This comprehensive review paper seeks to provide an in-depth survey of the technologies and methodologies employed in decision support systems for ballistocardiography. The paper extensively covers the biometric information embedded in the measured ballistocardiography signals. The presented exploration of ballistocardiography covers various pivotal stages, including signal measurement techniques, pre-processing methodologies, feature extraction approaches, classification techniques, and evaluation methods. Within the scope of this study, a systematic review has been performed, bringing together notable strategies employed in ballistocardiography from its initial stages to its current state of advancement. The efficacy of these systems in estimating ballistocardiography-based biometrics has demonstrated noteworthy proximity to acceptable levels. The utilization of ballistocardiography signals holds significant promise as an evolving field of research.

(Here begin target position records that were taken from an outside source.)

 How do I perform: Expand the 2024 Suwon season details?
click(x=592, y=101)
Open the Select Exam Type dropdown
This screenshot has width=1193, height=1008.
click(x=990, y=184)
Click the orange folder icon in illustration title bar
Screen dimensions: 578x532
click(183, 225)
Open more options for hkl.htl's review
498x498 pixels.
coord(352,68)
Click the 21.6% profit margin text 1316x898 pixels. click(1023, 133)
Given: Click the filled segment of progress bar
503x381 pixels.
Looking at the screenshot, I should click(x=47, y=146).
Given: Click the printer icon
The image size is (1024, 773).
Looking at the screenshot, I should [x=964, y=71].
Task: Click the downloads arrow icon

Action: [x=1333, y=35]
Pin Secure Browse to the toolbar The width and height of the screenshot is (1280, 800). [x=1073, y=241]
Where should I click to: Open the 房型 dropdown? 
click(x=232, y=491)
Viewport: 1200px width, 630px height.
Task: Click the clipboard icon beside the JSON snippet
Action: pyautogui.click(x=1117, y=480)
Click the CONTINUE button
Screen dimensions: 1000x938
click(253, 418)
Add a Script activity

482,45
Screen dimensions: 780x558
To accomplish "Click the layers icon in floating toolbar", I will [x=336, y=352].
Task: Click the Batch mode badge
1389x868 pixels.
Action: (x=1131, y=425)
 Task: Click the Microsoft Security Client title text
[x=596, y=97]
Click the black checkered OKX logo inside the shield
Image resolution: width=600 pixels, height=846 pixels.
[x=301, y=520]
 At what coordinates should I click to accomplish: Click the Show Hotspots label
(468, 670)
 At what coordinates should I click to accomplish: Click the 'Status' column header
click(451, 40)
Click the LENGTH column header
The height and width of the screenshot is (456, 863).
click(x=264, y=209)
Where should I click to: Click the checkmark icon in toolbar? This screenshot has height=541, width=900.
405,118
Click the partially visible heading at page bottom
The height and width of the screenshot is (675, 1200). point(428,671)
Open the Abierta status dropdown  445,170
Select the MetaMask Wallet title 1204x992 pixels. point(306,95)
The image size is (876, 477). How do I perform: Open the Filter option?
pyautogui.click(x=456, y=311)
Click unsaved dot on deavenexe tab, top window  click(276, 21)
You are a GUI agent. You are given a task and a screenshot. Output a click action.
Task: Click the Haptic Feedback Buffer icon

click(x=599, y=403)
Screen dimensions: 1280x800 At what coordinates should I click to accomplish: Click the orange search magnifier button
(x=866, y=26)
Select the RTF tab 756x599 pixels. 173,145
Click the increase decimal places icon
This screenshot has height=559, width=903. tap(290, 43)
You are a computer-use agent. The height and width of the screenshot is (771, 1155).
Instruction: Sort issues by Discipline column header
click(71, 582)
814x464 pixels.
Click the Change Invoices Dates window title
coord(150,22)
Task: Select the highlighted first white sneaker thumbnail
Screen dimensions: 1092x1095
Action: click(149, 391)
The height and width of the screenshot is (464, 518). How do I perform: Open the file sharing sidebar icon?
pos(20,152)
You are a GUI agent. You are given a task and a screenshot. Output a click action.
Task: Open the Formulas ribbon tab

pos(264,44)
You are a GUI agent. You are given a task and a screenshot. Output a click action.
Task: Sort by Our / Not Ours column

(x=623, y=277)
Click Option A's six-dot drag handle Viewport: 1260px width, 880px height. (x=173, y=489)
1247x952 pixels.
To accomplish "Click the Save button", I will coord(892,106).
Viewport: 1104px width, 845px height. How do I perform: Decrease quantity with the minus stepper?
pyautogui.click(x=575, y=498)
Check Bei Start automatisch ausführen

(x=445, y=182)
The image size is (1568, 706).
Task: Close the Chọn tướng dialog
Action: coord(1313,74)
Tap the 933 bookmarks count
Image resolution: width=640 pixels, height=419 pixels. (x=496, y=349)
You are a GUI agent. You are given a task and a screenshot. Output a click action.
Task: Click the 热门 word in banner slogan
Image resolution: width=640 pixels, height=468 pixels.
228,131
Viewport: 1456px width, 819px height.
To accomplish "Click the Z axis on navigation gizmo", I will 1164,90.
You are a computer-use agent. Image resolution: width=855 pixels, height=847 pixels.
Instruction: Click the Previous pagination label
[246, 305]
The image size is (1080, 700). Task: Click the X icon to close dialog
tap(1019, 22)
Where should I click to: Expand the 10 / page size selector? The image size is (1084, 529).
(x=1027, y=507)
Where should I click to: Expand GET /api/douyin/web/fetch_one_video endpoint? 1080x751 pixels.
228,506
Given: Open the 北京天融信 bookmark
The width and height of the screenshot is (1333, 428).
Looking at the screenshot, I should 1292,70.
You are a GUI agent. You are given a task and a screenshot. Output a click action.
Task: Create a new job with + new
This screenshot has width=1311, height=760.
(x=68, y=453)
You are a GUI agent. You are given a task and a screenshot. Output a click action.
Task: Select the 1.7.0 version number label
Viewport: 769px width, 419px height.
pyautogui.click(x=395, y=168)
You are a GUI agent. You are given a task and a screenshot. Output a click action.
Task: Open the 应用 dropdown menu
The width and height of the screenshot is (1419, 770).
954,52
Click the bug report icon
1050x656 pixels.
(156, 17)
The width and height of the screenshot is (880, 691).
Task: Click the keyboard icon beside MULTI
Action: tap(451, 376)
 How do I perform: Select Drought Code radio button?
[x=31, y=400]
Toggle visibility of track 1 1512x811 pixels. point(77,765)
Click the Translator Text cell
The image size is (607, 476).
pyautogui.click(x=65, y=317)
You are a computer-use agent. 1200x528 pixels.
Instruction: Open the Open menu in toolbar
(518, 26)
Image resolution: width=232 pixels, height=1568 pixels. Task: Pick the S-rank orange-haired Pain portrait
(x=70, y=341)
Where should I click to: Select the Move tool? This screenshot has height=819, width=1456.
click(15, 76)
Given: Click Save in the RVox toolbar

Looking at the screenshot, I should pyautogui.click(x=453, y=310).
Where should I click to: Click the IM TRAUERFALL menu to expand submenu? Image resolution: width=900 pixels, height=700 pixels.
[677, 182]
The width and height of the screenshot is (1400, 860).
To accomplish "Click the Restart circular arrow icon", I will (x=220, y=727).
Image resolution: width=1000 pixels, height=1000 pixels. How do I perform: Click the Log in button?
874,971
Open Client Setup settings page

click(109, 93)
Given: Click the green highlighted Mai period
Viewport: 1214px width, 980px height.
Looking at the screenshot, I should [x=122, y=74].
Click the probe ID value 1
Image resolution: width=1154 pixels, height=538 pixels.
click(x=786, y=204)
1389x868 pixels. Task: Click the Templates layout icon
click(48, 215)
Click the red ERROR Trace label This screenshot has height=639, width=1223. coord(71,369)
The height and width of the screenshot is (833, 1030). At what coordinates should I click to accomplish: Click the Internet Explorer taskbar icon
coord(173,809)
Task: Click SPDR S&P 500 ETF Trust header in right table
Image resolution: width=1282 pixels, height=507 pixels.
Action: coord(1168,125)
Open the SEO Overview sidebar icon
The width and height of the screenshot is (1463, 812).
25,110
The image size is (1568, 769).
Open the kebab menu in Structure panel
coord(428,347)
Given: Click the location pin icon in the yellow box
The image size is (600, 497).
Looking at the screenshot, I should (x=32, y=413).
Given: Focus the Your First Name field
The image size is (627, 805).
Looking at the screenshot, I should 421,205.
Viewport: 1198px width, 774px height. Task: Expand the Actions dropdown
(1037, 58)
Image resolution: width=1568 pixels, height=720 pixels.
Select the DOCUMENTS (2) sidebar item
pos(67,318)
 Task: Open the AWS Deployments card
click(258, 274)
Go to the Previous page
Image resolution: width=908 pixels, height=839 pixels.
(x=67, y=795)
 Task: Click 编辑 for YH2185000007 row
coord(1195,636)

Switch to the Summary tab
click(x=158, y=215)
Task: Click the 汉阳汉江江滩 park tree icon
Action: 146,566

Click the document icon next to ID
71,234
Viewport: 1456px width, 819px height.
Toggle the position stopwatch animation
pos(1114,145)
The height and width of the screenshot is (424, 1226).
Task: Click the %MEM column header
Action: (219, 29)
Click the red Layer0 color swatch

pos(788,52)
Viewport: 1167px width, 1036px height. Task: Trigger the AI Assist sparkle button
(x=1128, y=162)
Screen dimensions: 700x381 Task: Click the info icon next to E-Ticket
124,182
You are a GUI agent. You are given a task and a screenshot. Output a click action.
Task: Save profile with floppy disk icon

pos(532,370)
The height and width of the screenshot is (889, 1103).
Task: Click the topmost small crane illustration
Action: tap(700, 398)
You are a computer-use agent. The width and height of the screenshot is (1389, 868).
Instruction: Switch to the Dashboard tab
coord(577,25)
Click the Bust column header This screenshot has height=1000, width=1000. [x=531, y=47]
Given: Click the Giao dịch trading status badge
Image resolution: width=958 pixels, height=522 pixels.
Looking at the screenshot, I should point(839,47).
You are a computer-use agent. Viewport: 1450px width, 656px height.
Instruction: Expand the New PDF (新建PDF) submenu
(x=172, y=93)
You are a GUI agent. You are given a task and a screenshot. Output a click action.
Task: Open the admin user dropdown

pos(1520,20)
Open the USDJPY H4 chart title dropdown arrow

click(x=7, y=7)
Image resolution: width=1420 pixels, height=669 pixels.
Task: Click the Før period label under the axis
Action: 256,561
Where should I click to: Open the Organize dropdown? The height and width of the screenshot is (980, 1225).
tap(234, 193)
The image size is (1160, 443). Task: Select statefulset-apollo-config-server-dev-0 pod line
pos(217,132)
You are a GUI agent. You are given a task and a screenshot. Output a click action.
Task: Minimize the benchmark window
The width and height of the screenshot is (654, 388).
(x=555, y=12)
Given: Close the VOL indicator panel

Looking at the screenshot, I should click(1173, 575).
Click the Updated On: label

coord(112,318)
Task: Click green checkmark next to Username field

This paper concludes by addressing the limitations inherent in the current state of research, outlining the potential directions for future investigations and real-world applications, and discussing the crucial aspect of explainability, which represents one of the new trends in computer-aided detection requirements.
基于超声心动图信号的计算机辅助检测系统综述
这篇全面的综述论文旨在提供一个深入的技术和方法的调查,采用决策支持系统的弹道心动图。本文广泛地讨论了嵌入在测量的ballocardiography信号中的生物特征信息。所提出的探索涵盖了各种关键阶段,包括信号测量技术、预处理方法、特征提取方法、分类技术和评估方法。在本研究的范围内,进行了系统回顾,汇集了从初始阶段到目前进展状态的弹道心动图中采用的显着策略。这些系统在估计基于弹道心动图的生物识别方面的有效性已经证明了值得注意的接近可接受的水平。作为一个不断发展的研究领域,利用超声心动图信号具有重要的前景。本文总结了当前研究中固有的局限性,概述了未来研究和实际应用的潜在方向,并讨论了可解释性的关键方面,这代表了计算机辅助检测需求的新趋势之一。
本文章由计算机程序翻译,如有差异,请以英文原文为准。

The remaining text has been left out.